Penn’s Life was written by Joseph Besse, and prefixed to the collected edition of Penn’s Works (1726); see also the bibliographical note to the article in Dict. Nat. Biog. W. Hepworth Dixon’s biography, refuting Macaulay’s charges, appeared in 1851. In 1907 Mrs Colquhoun Grant, one of Penn’s descendants, brought out a book, Quaker and Courtier: the Life and Work of William Penn. (O. A.) 


PENNANT, THOMAS (1726–1798), British naturalist and antiquary, was descended from an old Welsh family, for many generations resident at Downing, Flintshire, where he was born on the 14th of June 1726. He received his early education at Wrexham, and afterwards entered Queen’s College, Oxford, but did not take a degree. At twelve years of age he was inspired with a passion for natural history through being presented with Francis Willughby’s Ornithology; and a tour in Cornwall in 1746–1747 awakened his strong interest in minerals and fossils. In 1750 his account of an earthquake at Downing was inserted in the Philosophical Transactions, where there also appeared in 1756 a paper on several coralloid bodies he had collected at Coalbrookdale, Shropshire. In the following year, at the instance of Linnaeus, he was elected a member of the Royal Society of Upsala. In 1766 he published the first part of his British Zoology, a work meritorious rather as a laborious compilation than as an original contribution to science. During its progress he visited the continent of Europe and made the acquaintance of Buffon, Voltaire, Haller and Pallas. In 1767 he was elected F.R.S. In 1771 was published his Synopsis of Quadrupeds, afterwards extended into a History of Quadrupeds. At the end of the same year he published A Tour in Scotland in 1769, which proving remarkably popular was followed in 1774 by an account of another journey in Scotland, in two volumes. These works have proved invaluable as preserving the record of important antiquarian relics which have now perished. In 1778 he brought out a similar Tour in Wales, which was followed by a Journey to Snowdon (pt. i. 1781; pt. ii. 1783), afterwards forming the second volume of the Tour. In 1782 he published a Journey from Chester to London. He brought out Arctic Zoology in 1785–1787. In 1790 appeared his Account of London, which went through a large number of editions, and three years later he published the Literary Life of the late T. Pennant, written by himself. In his later years he was engaged on a work entitled Outlines of the Globe, vols. i. and ii. of which appeared in 1798, and vols. iii. and iv., edited by his son David Pennant, in 1800. He was also the author of a number of minor works, some of which were published posthumously. He died at Downing on the 16th of December 1798.

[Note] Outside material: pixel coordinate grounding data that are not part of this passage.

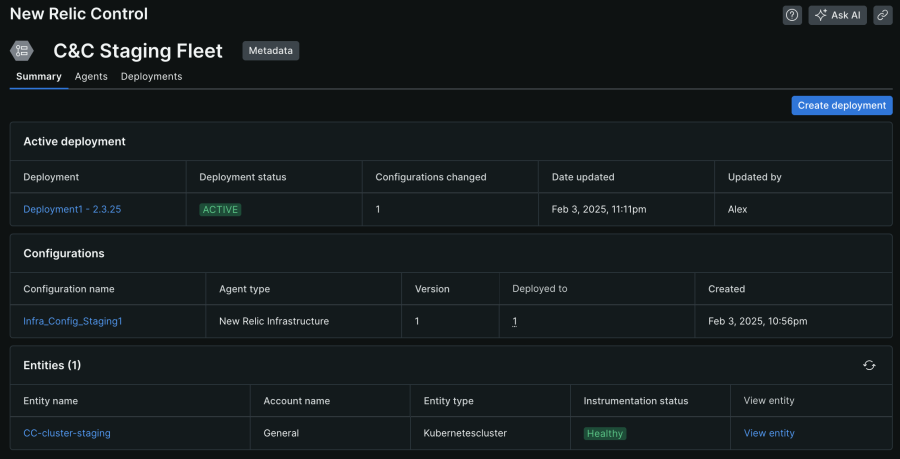Open the Infra_Config_Staging1 configuration
This screenshot has width=900, height=459.
[73, 321]
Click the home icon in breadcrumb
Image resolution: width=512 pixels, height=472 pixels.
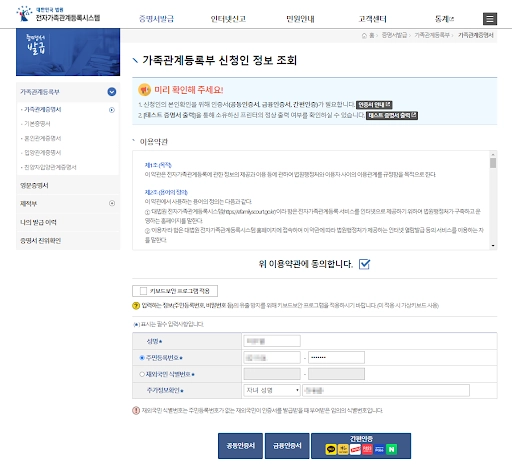click(364, 35)
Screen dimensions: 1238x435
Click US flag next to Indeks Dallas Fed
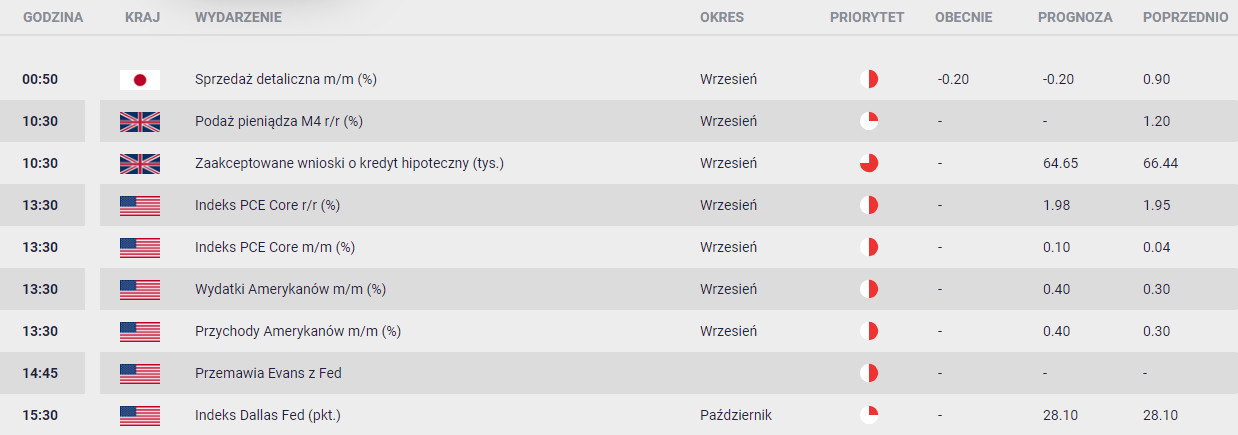pyautogui.click(x=140, y=416)
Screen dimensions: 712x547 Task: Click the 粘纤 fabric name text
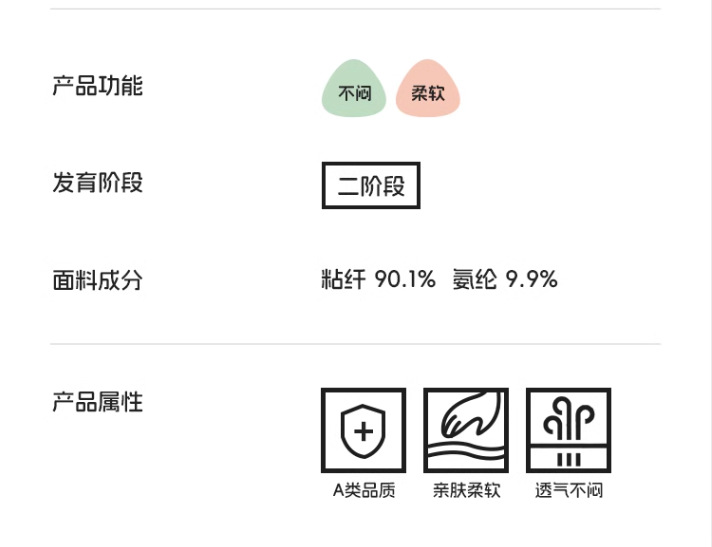click(343, 280)
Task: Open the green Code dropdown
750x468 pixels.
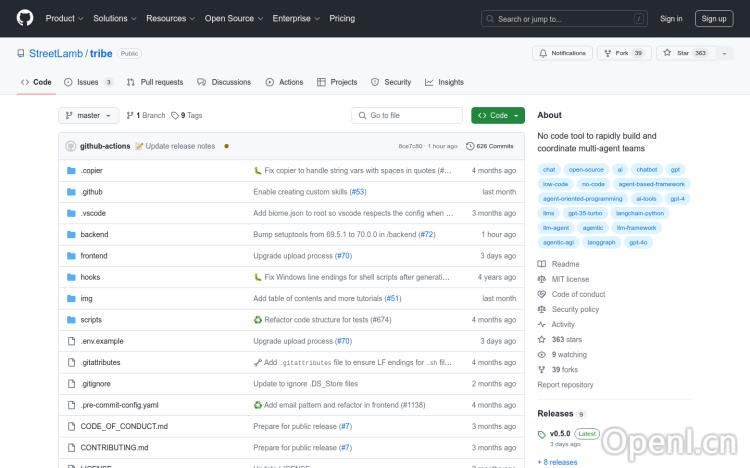Action: click(x=497, y=116)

PENNAR, or Penner, two rivers of southern India, distinguished as North an South. The native name is Pinakini. Both rise near the hill of Nandidrug in Mysore state, and flow eastward into the Bay of Bengal. The northern is the more important and has a total length of 355 m, that of the southern being 245 m. This latter bears the alternative name of the Ponniar. The Pennar (northern) river canal system comprises more than 30 m. of canals, irrigating 155,500 acres


PENNE, a town and episcopal see of Italy, in the province of Teramo, 26 m. S.E. of Teramo, and 16 m. inland from the Adriatic, 1437 ft. above sea-level. Pop. (1901), 10,394. The cathedral has been much altered; in its treasury is some fine 13th (?) century silversmiths’ work; the church of S. Giovanni has a fine cross by Nicola di Guardiagrele, and that of S. Maria in Colleromano, outside the town, a Romanesque portal. Many of the houses have fine terra-cotta friezes. It occupies the site of the ancient Pinna, the chief city of the Vestini, who entered into alliance with Rome in 301 B.C. and remained faithful to her through the Hannibalic wars and even during the revolt of the Italian allies in 90 B.C. No remains of the Roman period exist, even the city walls being entirely medieval.

See G. Colasanti, Pinna (Rome, 1907); V. Bindi, Monumenti degli Abruzzi (Naples, 1889, pp. 565 sqq.).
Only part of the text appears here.